Johnson & Johnson recently won praise for making its clinical trial data available to scientists around the world. Yes, the same company that makes your baby shampoo and BAND-AIDs® has a robust pharmaceutical segment, where they conduct research across oncology, infectious diseases and neuroscience.

Historically, pharma companies have judiciously selected what data to publish and have held other results private. In their defense, they paid to collect and analyze it, and it is their right to share conclusions at their own discretion. But that scientific secrecy costs companies — by encouraging others to keep their own, valuable findings to themselves, too — and, most of all, harms patients by slowing progress.

On February 2, Harlan Krumholz, MD, director of the Yale University Open Data Access Project (YODA), which assisted Johnson & Johnson in the release of its data, wrote an opinion piece for The New York Times. Of the current landscape, Harlan wrote, “As a result, evidence-based medicine is, at best, based on only some of the evidence. One of the most troubling implications is that full information on a drug’s effects may never be discovered or released ... End users of research — patients, doctors and policy makers — are implicitly told by a single group of researchers to ‘take our word for it.’”

With this emerging trend of open access, however, by allowing others to dive into their “failures” or their less convincing data, Johnson & Johnson and other companies such as GlaxoSmithKline and Medtronic are helping others avoid the same mistakes.
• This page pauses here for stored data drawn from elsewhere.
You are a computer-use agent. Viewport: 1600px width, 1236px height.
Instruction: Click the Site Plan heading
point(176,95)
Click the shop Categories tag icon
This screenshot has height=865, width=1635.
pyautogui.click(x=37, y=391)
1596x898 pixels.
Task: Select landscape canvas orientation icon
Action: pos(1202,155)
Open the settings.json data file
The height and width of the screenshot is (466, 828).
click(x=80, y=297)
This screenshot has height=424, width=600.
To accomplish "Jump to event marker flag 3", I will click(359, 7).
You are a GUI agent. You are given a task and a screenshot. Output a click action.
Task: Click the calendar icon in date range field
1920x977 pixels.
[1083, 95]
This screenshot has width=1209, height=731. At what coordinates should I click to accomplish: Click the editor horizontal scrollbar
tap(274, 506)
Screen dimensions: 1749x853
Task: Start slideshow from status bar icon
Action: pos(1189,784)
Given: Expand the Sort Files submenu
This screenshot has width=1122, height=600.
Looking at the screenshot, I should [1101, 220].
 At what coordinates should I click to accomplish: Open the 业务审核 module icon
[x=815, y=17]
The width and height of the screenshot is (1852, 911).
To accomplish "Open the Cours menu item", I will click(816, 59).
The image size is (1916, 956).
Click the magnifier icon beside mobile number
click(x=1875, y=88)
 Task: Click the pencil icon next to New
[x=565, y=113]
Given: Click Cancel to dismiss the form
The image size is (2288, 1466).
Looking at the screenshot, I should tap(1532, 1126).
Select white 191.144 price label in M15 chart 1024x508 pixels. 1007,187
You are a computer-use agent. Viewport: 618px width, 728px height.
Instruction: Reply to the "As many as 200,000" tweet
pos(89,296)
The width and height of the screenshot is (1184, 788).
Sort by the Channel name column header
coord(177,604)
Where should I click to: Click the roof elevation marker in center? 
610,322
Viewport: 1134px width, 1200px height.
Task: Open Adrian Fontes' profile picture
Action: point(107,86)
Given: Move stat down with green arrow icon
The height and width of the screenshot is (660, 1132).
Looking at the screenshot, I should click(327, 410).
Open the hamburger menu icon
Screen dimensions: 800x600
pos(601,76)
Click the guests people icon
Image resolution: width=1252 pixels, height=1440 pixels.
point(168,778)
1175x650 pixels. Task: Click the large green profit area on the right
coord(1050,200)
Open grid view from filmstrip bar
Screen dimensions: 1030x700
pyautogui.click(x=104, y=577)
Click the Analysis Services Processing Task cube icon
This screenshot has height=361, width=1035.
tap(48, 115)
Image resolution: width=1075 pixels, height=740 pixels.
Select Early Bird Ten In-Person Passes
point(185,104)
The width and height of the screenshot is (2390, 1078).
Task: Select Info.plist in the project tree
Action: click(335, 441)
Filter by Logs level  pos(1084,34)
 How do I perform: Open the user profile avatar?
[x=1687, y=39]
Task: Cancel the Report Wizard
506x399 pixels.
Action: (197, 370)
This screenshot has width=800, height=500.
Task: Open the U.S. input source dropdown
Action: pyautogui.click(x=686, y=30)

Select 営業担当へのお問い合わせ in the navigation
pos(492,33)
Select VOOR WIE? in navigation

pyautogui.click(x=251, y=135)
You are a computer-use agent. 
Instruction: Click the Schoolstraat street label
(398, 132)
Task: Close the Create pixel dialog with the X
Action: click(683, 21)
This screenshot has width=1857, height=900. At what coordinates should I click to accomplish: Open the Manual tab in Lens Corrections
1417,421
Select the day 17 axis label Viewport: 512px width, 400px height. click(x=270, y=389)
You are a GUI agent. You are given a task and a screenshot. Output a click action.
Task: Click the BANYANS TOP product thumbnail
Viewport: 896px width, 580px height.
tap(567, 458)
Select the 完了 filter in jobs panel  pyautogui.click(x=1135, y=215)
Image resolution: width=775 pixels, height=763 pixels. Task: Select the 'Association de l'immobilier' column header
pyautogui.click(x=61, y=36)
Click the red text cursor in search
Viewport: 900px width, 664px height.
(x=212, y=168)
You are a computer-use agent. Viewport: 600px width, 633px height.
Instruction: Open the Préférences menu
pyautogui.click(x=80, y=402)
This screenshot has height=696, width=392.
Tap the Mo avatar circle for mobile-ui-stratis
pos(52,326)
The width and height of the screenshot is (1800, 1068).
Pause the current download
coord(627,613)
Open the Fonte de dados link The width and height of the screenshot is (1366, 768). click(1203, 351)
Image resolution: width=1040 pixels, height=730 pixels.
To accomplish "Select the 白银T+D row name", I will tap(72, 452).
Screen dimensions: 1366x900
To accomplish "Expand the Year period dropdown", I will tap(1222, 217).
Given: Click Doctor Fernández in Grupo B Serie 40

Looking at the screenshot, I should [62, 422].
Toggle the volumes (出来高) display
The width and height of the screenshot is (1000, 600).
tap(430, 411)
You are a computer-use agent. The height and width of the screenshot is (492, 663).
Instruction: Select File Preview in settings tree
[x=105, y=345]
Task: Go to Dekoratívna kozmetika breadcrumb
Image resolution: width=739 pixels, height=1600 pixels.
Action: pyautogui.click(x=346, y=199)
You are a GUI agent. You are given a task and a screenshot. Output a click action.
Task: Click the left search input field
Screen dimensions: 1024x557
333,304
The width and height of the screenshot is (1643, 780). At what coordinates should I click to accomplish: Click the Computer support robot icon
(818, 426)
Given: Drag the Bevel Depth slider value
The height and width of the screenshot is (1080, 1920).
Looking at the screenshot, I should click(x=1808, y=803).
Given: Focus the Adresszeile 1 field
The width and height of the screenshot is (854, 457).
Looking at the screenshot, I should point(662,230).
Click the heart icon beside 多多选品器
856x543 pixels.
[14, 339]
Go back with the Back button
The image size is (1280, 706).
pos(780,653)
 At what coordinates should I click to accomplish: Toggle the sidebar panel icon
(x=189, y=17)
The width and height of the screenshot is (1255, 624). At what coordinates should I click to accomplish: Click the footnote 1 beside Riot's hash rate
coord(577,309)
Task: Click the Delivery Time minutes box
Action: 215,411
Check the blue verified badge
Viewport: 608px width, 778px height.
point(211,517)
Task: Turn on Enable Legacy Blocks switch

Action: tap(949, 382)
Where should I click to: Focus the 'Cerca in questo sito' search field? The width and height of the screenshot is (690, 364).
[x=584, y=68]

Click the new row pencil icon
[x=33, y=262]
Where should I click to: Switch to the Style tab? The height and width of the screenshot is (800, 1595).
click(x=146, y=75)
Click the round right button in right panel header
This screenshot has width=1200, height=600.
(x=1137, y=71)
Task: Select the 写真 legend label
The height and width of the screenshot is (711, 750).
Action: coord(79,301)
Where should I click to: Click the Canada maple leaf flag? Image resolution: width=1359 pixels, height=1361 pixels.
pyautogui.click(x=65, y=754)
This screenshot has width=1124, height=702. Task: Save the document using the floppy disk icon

Additionally, a new perspective on those so-called failures may find something new and promising.

Matt Herper wrote on his Forbes blog about Johnson & Johnson’s announcement, too:

Here’s how the process will work: J&J has enlisted YODA to review requests from physicians to obtain data from J&J products ... If YODA approves a request, raw, anonymized data will be provided to the physician. That includes not just the results of a study, but the results collected for each patient who volunteered for it with identifying information removed. That will allow researchers to re-analyze or combine that data in ways that would not have been previously possible.

The Michael J. Fox Foundation has been leading the open-access movement in the studies we fund and even more so in those we sponsor ourselves. Grantees are required to share study outcomes, which we make public on our site regardless of their positive or negative result. The Parkinson’s Progression Markers Initiative and BioFIND biomarker studies make de-identified data and biological specimens available in real time to qualified researchers. Taking it a step further, MJFF requires approved investigators to share analyses of these datasets and samples back with us so that future researchers can build on the findings of their peers. In addition, we’ve organized other consortia and studies willing to share their data, too, to make it easier for interested researchers to find what they’re looking for.

Harlan wrote, “There are many benefits to this kind of sharing. It honors the contributions of the subjects and scientists who participated in the research ... And it enables scientists to use the data to learn new ways to help patients.”

We, too, believe in the enormous power of public data and the impact such sharing can have on treatment breakthroughs for patients, and we hope more companies will follow suit and join in this new age of transparency.